Because of the lack of population-based perinatal data available from many countries, the National Institutes of Child Health and Human Development Global Network for Women and Children’s Health (GN) undertook a prospective study of the causes of perinatal death using VA. The objective of our study was to describe community-based, non-hospital causes of SBs and ENDs in 4 GN countries, using VA.

Methods

Setting, Subjects and Study Design

This prospective observational study was nested within an ongoing, cluster randomized control trial, the FIRST BREATH Trial, conducted by the GN. The GN is a multi-country research network funded by the National Institutes of Health, representing partnerships of US and international investigators committed to improving the health of mothers and infants, building local capacity for performing research, and strengthening scientific and community partnerships. There are 10 GN research sites in sub-Saharan Africa, Southeast Asia and South America, partnered with collaborating centers in the US. The FIRST BREATH trial investigated the effects of implementing a neonatal care package training program and a neonatal resuscitation training program in community settings. As part of this study, birth attendants were trained to collect basic maternal, fetal and neonatal outcomes data which included demographics, mode of delivery, birthweight, gestational age, need for resuscitation, and adverse events. They received knowledge and skills training in newborn care using the World Health Organization (WHO) Essential Newborn Care (ENC) program and a simplified version of the American Academy of Pediatrics Neonatal Resuscitation Program. All birth attendants were trained to check for fetal and neonatal vital signs on every baby by auscultating the abdomen of every pregnant woman before delivery, and after delivery by feeling the umbilical cord of the neonate for a pulse, auscultating lungs for breath sounds, and assessing for any movement. Gestational age was determined using the mothers last menstrual period. Birth weights were taken within 48 hours of delivery using UNICEF spring Salter Scales (UNICEF model 145555) provided for the study.

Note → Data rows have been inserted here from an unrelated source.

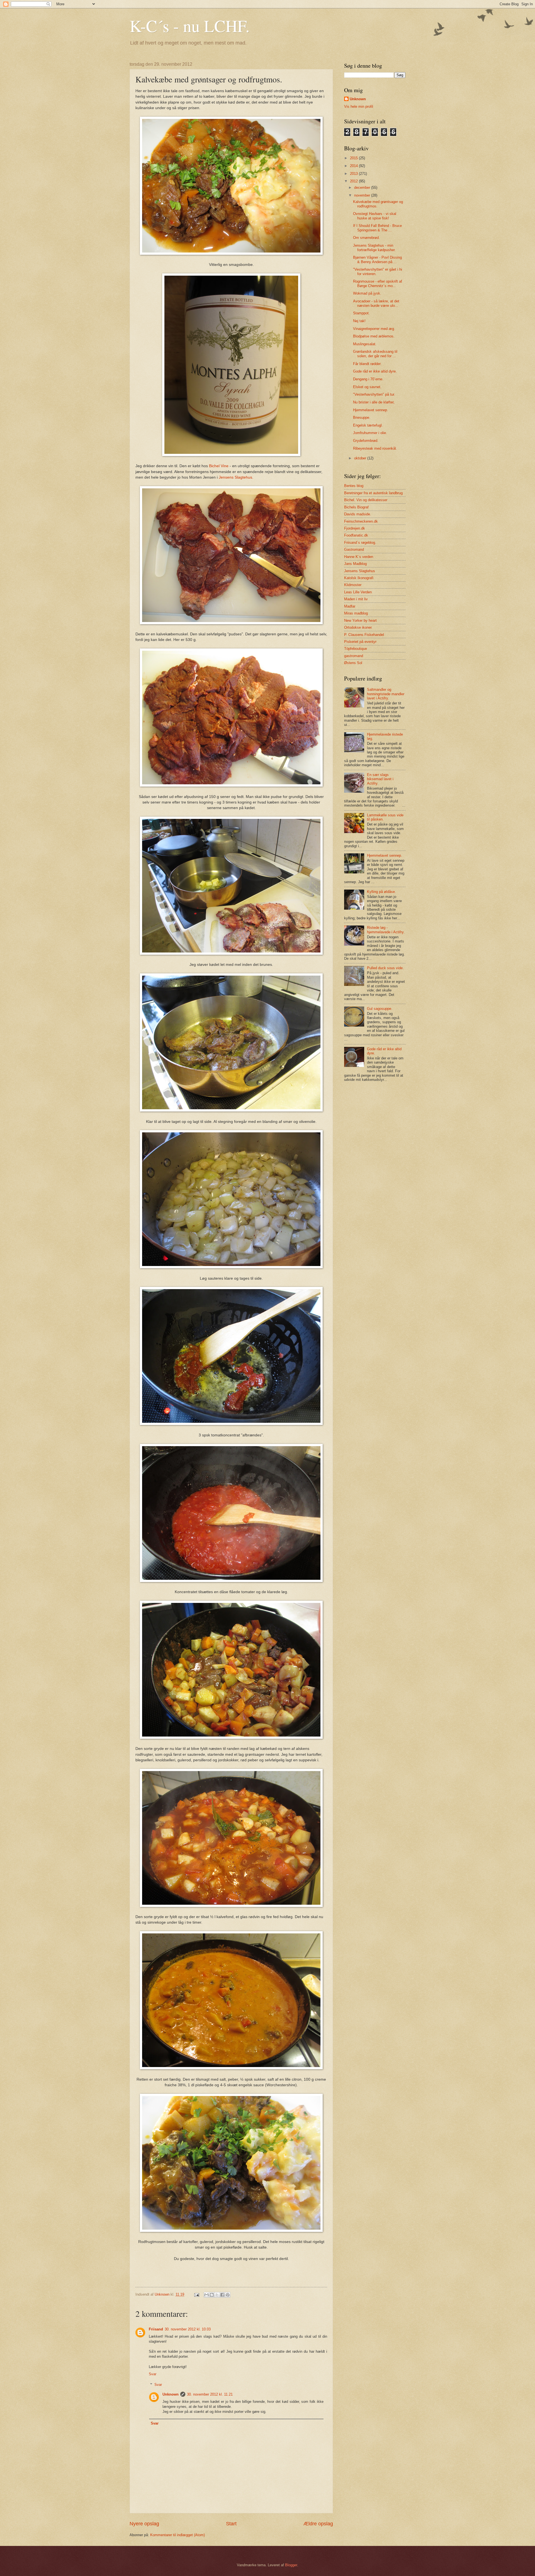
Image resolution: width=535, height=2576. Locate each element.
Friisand (156, 2329)
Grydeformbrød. (365, 441)
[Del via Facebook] (222, 2295)
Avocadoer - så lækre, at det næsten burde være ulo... (376, 303)
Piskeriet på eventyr (360, 642)
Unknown (170, 2394)
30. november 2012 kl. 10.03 (188, 2329)
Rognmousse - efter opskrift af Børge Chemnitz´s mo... (377, 283)
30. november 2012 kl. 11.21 (210, 2394)
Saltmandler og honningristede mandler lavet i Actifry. (385, 693)
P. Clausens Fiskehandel (364, 635)
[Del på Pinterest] (227, 2295)
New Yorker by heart (360, 620)
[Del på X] (217, 2295)
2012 (354, 181)
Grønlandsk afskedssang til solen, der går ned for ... (375, 353)
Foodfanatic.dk (356, 535)
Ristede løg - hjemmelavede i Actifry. (386, 929)
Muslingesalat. (364, 344)
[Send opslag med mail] (196, 2294)
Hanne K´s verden (358, 557)
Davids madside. (357, 514)
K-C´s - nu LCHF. (190, 25)
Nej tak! (359, 321)
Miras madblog (356, 613)
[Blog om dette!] (212, 2295)
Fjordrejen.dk (354, 528)
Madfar (349, 606)
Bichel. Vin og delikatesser (365, 500)
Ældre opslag (318, 2523)
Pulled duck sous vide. (385, 968)
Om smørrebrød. (366, 238)
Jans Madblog (355, 564)
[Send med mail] (206, 2295)
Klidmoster (352, 585)
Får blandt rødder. (367, 364)
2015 (354, 158)
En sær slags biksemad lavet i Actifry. (380, 779)
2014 (354, 166)
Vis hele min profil (358, 106)
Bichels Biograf (356, 507)
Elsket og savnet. (367, 387)
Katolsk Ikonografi (358, 578)
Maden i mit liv (356, 599)
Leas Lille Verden (358, 592)
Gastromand (354, 549)
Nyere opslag (144, 2523)
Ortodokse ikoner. (358, 627)
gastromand (353, 656)
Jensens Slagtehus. (236, 477)
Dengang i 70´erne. (368, 379)
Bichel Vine (218, 466)
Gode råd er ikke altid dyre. (375, 371)
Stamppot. (361, 313)
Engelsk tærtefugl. (368, 425)
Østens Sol (353, 663)
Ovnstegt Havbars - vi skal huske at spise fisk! (374, 216)
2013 (354, 174)
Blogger (291, 2565)
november (362, 195)
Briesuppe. (361, 417)
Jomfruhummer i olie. (370, 433)
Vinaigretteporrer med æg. (374, 329)
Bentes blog (353, 486)
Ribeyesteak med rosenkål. (375, 448)
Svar (152, 2374)
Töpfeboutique (355, 649)
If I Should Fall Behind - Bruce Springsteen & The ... (377, 228)
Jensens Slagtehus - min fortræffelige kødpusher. (374, 247)
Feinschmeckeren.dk (361, 521)
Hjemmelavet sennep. (370, 410)
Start (231, 2523)
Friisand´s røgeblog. (360, 542)
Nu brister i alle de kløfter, (374, 402)
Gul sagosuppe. (379, 1009)
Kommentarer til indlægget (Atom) (177, 2535)
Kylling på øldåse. (381, 892)
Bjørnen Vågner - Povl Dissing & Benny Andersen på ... (377, 259)
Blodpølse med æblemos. (374, 336)
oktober (360, 458)
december (362, 187)
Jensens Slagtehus (359, 571)
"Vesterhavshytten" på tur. (374, 394)
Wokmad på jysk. (367, 293)
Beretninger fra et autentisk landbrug (373, 493)
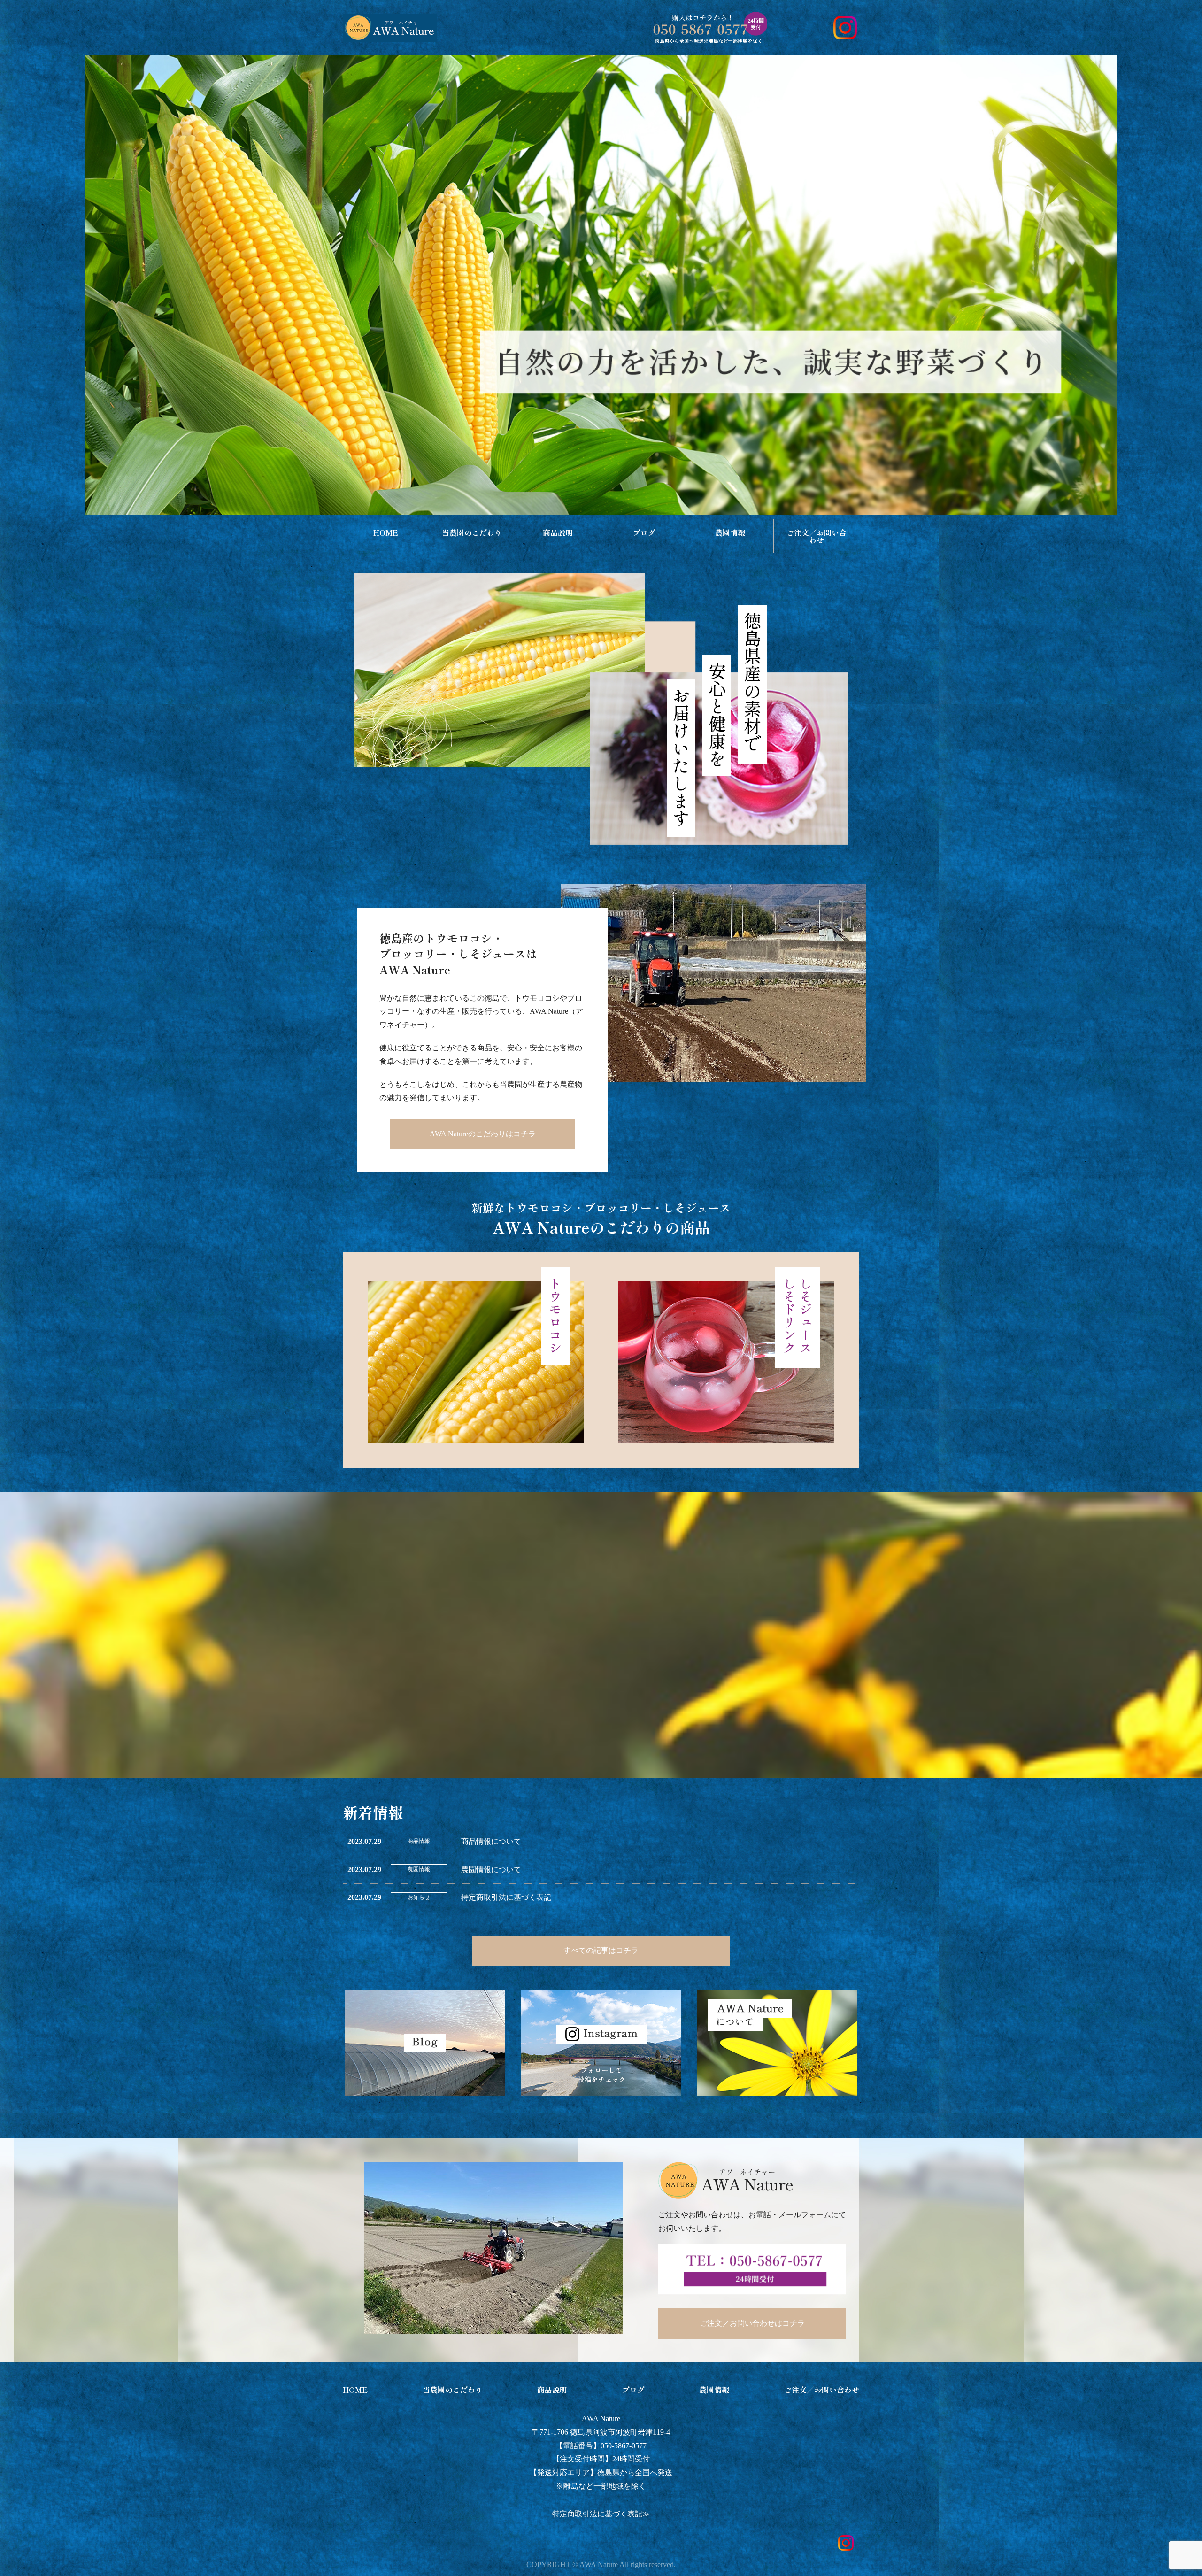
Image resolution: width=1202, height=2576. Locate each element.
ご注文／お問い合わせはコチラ (752, 2323)
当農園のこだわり (472, 532)
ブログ (644, 532)
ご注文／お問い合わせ (816, 536)
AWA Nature (601, 2418)
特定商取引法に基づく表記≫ (601, 2514)
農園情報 (730, 532)
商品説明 (558, 532)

This VA study involved sites in Guatemala, the Democratic Republic of Congo, Zambia and Pakistan and was conducted between May 2007 and June 2008. Within the four countries, 38 communities, each defined as a distinct geographic region whose birth attendants did not overlap with other communities, participated in this study. Each community was comprised of a number of villages with a total of approximately 300 deliveries per year. Pregnant women in these communities were enrolled at the first antenatal visit with a skilled provider or home visit by a traditional birth attendant, which generally was by 24 weeks gestation, and trained nurses or health workers appointed as Community Coordinators (CC) oversaw the data collection of all birth attendants in the community. Delivery locations included health centers, home (including the Traditional Birth Attendants (TBAs) home) or other (in transit). After each delivery, the CC collected the data from the birth attendant. To adequately conduct the VA interview, CC were trained how to interview the mother and TBA and to administer the VA questionnaire. To assign COD, physicians were trained in ICD-10 classification, rules and guidelines for assigning COD, as well as VA methodology.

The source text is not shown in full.